[OBIETTIVO DEL COMPITO]
Filtri i record e trascriva ogni riga in cui compare la parola "status".

(Voci tratte da un dataset)
##############################
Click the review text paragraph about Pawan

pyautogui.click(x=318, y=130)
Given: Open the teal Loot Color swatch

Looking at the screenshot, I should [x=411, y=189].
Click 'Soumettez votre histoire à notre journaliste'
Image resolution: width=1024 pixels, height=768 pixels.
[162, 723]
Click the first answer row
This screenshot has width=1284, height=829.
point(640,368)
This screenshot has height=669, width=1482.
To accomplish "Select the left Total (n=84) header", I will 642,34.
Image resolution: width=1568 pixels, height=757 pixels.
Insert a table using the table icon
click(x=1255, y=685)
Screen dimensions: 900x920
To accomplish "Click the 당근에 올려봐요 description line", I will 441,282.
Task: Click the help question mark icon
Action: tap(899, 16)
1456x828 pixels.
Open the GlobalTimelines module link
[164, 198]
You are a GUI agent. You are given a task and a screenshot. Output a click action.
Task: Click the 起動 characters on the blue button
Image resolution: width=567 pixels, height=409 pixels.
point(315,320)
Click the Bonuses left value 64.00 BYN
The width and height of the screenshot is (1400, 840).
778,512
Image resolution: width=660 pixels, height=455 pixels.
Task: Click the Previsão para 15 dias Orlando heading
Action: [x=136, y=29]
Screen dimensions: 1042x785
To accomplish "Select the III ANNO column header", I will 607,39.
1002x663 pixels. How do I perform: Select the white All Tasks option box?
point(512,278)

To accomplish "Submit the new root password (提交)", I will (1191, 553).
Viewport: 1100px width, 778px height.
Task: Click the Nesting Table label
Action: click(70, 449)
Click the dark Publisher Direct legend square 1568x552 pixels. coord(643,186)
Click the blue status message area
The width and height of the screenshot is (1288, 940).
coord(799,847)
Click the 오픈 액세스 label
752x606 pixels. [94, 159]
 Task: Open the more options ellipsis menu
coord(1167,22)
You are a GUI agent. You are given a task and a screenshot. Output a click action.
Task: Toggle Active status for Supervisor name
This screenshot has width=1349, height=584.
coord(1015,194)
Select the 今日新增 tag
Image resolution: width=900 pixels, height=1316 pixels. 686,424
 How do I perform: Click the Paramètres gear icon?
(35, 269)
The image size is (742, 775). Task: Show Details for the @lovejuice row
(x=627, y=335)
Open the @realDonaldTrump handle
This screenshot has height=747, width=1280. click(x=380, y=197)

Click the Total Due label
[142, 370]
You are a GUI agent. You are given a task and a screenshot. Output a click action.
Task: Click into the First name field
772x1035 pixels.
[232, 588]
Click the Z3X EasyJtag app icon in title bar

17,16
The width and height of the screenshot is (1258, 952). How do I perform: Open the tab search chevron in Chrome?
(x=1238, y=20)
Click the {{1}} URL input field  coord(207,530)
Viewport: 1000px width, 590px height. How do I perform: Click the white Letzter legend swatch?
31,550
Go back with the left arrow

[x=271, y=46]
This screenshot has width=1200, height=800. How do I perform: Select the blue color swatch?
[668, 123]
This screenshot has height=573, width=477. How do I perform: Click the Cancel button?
##############################
[LA RISPOSTA]
Click the blue status message area
Task: Toggle Active status for Supervisor name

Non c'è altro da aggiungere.